The film opens with a montage. We hear the ranting voice of Tom Wilkinson, the profoundly consummate British actor, railing against his profession. He's the firm's top guy turning to molten madness. Elsewhere, Michael is picking up his son from his ex-wife's house. In the gleaming window-lit nighttime, Manhattan skyline, through a skyscraper window we see Mr. Pollack as the senior partner refuting a Wall Street Journal reporter's assumption that the firm was merging with another. Actually, they have to. Then, in a bathroom is a very professional looking woman. Swamped by anxiety she is sweating heavily. You will find that she is the chief counsel for the agrichemical giant client and, as villainous as they. Tilda Swinton's perspiration runs as greasily as the conscienceless company's phony sweet commercials.

That same night, Clooney's Clayton is feverishly being seduced by failure. In Chinatown, he's gambling as if his life depended on it. During talk about his restaurant his cell phone chatters with complaints by one of the firm's clients. Soon he is driving, then he stops off the road to see some deer and, blam! his car explodes. The varied sequence of events is confusing. It's meant to be. It informs the audience they will have to be on their toes. They are involved and engaged by their fascinated complicity in it. The movie's multileveled bedazzlement has you also in jeopardy. Michael Clayton is the first directing stint for one of Hollywood's top screenwriters. Tony Gilroy has written all the Jason Bourne films and, though this film is a far departure from those pulp actioners, it shows how he's terrific at making every narrative second as powerful as possible. Very different interrelations take on ticking clock importance, as confronted by the beleaguered Michael groping for redemption. The film's masterful storytelling dispels all similarity to previous same subject movies and, by spell-binding you, leaves you haunted.
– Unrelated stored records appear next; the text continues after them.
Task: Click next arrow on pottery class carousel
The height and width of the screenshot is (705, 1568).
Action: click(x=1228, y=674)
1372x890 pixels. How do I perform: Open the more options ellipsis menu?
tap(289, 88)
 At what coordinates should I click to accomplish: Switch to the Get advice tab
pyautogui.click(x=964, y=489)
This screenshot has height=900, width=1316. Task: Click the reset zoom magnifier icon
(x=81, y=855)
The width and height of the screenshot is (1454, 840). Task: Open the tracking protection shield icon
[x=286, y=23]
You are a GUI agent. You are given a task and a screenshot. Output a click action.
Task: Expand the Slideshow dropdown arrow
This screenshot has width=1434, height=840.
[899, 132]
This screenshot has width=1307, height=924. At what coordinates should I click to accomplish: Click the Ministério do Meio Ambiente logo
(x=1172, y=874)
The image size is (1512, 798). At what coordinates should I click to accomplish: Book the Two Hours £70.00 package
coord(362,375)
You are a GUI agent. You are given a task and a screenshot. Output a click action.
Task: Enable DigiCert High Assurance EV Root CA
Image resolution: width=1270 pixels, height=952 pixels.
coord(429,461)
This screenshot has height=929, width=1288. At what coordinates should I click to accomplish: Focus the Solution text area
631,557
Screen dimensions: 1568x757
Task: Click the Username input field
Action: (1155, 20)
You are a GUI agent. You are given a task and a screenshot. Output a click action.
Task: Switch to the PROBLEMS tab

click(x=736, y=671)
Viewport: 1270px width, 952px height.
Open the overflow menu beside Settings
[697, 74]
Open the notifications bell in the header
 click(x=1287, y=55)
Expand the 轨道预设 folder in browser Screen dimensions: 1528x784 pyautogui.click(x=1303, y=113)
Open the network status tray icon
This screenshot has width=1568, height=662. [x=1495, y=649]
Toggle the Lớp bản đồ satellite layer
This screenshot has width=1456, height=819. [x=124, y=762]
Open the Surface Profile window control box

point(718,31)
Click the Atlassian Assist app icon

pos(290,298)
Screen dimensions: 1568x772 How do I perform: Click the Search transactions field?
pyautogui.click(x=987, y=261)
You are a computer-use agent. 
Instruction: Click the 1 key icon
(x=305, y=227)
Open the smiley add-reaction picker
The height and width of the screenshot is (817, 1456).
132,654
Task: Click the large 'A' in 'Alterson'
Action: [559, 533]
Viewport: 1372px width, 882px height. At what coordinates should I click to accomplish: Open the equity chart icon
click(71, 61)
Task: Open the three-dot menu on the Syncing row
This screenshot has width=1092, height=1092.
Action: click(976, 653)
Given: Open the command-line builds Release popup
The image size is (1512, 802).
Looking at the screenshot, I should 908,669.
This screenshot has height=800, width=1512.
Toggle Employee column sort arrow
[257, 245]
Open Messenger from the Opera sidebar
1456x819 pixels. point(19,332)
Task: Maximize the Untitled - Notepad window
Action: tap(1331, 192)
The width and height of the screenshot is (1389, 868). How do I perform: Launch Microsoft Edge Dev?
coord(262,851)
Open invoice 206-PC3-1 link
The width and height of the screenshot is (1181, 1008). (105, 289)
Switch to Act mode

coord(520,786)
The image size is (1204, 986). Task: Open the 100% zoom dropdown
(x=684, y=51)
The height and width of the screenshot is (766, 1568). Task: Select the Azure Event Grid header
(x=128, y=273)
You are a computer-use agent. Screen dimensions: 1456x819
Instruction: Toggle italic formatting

Michael Clayton is both rough and slick, gliding and grating against each character's ethical frailty. Edges are blunted and then scraped to a jagged, tearing sharpness that cuts past the bone. Each and every moment is slashing. Tilda Swinton's discomposure in the bathroom stall or, readying her stockings before an important presentation are as thrilling as an assassination done completely without sound. And, there is George Clooney who got the project green-lighted, he gives his finest performance to date. He's not ashamed to do a movie with a message. In a time of unmitigated corruption with lies and greed seemingly the only real linchpins of our society, Michael Clayton's arrival is to be celebrated. And, ain't it great to have an old-fashioned, darn good movie.

Guy-Jean de Fraumeni is the producer/writer/director of award-winning European and American feature films. He has been a judge at Major Film and TV award competitions including the Oscars, the Emmy's and various film festivals. Sarah Halsey assists him.